> **PROBLEM DESCRIPTION**
Look for the string "resolution" in the listing below and copy every line in which it appears.

> **GIVEN RECORDS**
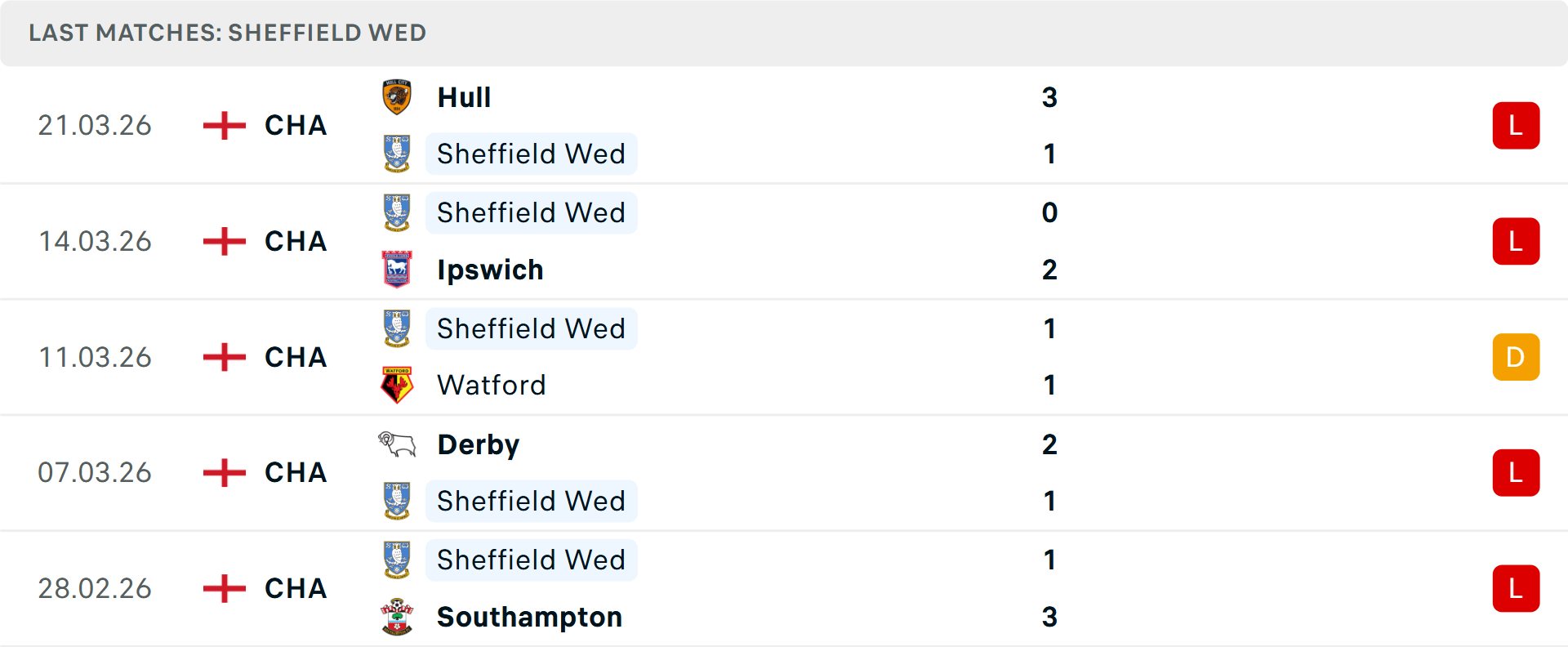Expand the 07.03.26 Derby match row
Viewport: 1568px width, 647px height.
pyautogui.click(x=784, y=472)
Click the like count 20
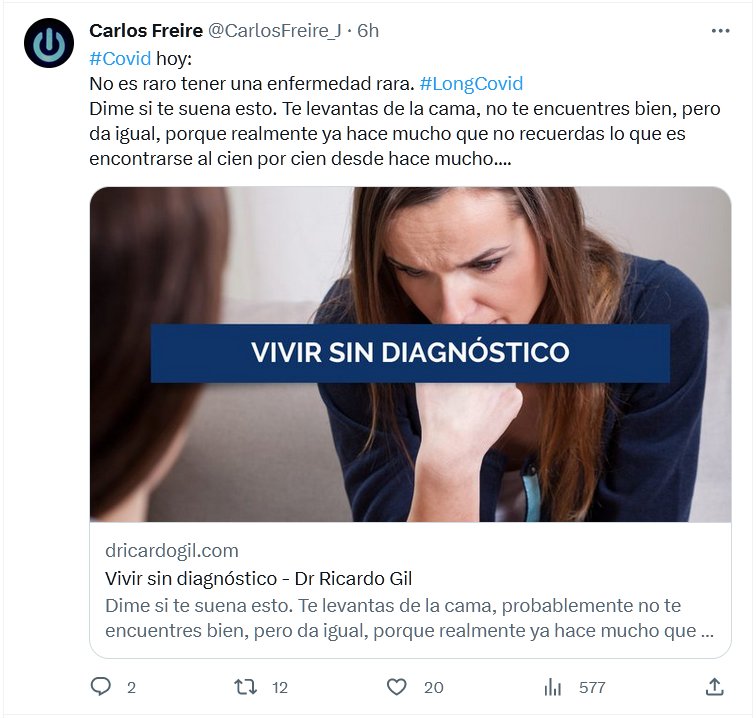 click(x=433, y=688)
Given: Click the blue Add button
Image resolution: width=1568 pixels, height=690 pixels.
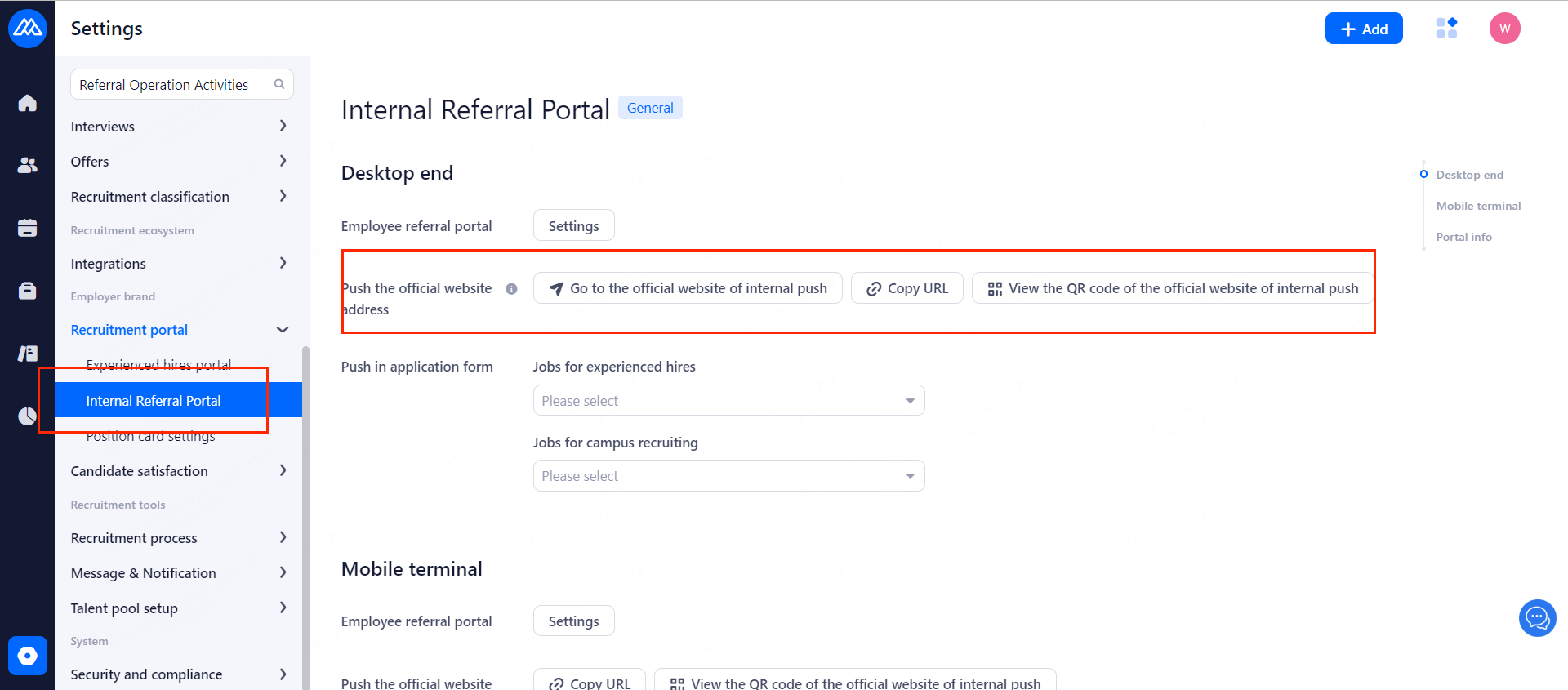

...

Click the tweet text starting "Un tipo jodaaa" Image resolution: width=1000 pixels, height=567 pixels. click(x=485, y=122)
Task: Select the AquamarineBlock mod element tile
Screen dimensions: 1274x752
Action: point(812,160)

> **RESULT OF THE TASK**
Image resolution: width=1568 pixels, height=690 pixels.
Click the tweet text starting "Un tipo jodaaa" Image resolution: width=1000 pixels, height=567 pixels. click(x=485, y=122)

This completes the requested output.